Assignment: Locate each line of the material that contains "computer", then return it.

Data shown:
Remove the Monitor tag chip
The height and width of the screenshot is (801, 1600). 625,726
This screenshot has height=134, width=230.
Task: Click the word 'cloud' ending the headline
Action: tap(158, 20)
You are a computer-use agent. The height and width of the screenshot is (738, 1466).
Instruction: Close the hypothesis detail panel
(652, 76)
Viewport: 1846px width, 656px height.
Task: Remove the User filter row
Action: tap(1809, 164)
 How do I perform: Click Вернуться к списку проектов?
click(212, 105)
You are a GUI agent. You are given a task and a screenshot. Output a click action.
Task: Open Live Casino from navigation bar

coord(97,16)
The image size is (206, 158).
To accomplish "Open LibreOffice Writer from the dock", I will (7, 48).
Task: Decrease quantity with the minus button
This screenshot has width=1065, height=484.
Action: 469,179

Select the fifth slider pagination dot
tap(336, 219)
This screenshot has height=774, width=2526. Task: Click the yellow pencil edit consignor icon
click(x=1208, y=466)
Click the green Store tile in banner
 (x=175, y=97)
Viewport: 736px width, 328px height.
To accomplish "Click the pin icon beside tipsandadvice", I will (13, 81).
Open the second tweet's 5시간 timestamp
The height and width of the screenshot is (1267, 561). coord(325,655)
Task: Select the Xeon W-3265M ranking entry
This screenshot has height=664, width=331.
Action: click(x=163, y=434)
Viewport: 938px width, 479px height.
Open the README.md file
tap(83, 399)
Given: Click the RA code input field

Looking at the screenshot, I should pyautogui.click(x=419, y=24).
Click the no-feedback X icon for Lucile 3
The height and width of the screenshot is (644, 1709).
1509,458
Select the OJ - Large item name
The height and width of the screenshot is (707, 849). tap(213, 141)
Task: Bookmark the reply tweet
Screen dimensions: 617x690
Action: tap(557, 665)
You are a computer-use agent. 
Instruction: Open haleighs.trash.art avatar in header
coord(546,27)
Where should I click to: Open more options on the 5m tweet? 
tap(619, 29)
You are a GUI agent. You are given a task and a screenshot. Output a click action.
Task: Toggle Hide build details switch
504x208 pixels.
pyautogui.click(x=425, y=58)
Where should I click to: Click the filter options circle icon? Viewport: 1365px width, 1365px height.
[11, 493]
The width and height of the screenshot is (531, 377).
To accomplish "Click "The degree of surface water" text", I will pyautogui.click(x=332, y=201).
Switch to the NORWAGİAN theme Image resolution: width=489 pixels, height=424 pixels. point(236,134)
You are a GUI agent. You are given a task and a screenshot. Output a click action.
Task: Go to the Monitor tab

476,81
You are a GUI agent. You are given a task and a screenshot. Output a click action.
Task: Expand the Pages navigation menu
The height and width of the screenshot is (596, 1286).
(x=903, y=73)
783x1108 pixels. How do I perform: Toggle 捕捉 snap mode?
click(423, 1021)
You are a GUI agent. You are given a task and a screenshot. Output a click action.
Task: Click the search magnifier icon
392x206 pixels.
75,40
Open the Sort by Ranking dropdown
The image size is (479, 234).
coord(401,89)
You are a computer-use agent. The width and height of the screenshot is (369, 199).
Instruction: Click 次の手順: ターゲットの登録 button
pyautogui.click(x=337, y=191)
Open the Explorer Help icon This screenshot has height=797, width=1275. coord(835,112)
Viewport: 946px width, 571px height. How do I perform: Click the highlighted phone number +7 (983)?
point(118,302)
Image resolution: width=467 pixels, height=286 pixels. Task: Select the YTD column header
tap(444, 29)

Task result:
You are a computer-use agent. The height and width of the screenshot is (738, 1466).
You are a computer-use agent. 
You are a computer-use agent. The width and height of the screenshot is (369, 199).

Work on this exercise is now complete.